Estamos colhendo os frutos amargos de uma política de extrema direita que não só glorifica o uso de armas, mas reduz ao máximo seu controle.
Não se pode reduzir a violência
apenas ao uso de armas. Ela é ostensiva na linguagem (“vamos fuzilar a
petralhada”), presente no tratamento às jovens repórteres, grotesca nos gestos
que imitam a agonia de quem sente falta de ar por causa da Covid-19.
Já escrevi um texto sobre o fascismo
tabajara, baseado no pequeno livro de Umberto Eco. Nele, mencionei não apenas o
culto às armas, mas também aquele à masculinidade.
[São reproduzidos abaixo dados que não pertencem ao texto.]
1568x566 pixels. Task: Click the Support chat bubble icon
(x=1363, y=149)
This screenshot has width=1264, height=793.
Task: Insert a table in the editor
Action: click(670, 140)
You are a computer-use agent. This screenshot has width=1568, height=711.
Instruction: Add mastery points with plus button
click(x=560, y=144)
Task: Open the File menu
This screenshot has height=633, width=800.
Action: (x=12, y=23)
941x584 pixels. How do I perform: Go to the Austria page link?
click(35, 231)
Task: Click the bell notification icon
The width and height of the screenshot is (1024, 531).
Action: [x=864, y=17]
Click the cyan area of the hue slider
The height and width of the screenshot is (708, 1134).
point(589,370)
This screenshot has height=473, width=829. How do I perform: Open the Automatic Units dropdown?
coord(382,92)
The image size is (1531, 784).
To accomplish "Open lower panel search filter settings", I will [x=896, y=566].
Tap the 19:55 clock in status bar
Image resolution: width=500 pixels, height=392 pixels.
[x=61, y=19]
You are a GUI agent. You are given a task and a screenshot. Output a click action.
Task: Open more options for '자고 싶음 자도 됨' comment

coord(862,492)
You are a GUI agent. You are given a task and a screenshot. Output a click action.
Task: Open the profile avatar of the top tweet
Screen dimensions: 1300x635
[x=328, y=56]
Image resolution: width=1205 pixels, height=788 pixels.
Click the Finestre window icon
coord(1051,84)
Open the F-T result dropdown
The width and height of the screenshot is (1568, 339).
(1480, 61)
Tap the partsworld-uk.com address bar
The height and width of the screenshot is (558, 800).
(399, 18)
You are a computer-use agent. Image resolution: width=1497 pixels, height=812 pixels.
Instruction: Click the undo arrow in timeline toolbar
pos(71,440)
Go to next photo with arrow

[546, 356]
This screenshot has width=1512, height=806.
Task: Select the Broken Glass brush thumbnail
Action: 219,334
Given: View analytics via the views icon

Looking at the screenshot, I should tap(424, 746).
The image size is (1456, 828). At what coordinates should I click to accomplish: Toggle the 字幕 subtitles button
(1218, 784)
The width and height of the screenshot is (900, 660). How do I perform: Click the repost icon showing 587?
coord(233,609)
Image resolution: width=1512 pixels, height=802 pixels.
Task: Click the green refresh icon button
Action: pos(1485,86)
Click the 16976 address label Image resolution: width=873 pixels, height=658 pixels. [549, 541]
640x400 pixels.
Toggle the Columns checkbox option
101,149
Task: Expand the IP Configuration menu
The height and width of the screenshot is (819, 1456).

Bolsonaro considerava um absurdo que
as pessoas se protegessem da pandemia: uma frescura. Essa tendência de associar
mulheres e gays à falta de coragem é fruto da ignorância e da falta de
experiência real. Os gays que vi na cadeia encaravam com altivez a mais dura
das repressões; algumas mulheres foram muito mais corajosas que os homens
durante a tortura.
Isso para falar de experiências
extremas. O cotidiano das mulheres pobres que sozinhas lutam para alimentar
suas famílias é um exemplo mais eloquente.
O culto à masculinidade, às armas e
à violência não é uma invenção da extrema direita: ela apenas o leva ao
paroxismo. Na linguagem filtrada da política, o tema aparece como um simples
dado de pesquisa eleitoral: em quem votam as mulheres? No entanto o que está em
jogo também é toda uma estrutura patriarcal que resiste e precisa ser
transformada, como mostram os avanços populares no Chile e na Colômbia.
Nunca imaginei que fosse possível
uma história como a do anestesista que violenta a mulher no momento do parto.
Isso transcende à imaginação do repórter mais calejado.
Quando vamos um pouco mais longe,
constatamos que há outros casos de estupro em hospitais do Rio, e surgem também
os depoimentos de mulheres com um visão bastante dolorosa de como são tratadas
pela obstetrícia.
De um modo geral, os analistas
políticos encaram a ascensão da extrema direita ao poder como resultado de uma
crise do capitalismo diante de uma inquieta classe operária. Ainda teremos
algum tempo para entender tudo, mas o impulso de preservação do patriarcado,
com suas múltiplas manifestações de violência, parece ter sido decisivo na
trajetória do governo Bolsonaro e em sua própria visão estratégica. Ele jamais
condenou o presidente da Caixa pela prática de assédio sexual. Pelo contrário,
afirmou que haveria continuidade na gestão do banco.
Numa conclusão provisória, considero
que as mudanças no Brasil não só devem levar em conta o fator que nos oprime,
mas sobretudo a grande aliança que pode mover a transformacão. Certamente, não
é a sopa de letrinhas dos partidos, mas o contingente de mulheres brasileiras,
negros, gays e homens de boa vontade, aqueles que também compreendem que serão
libertados de seus preconceitos machistas.
''Os homens de boa vontade'',gostei.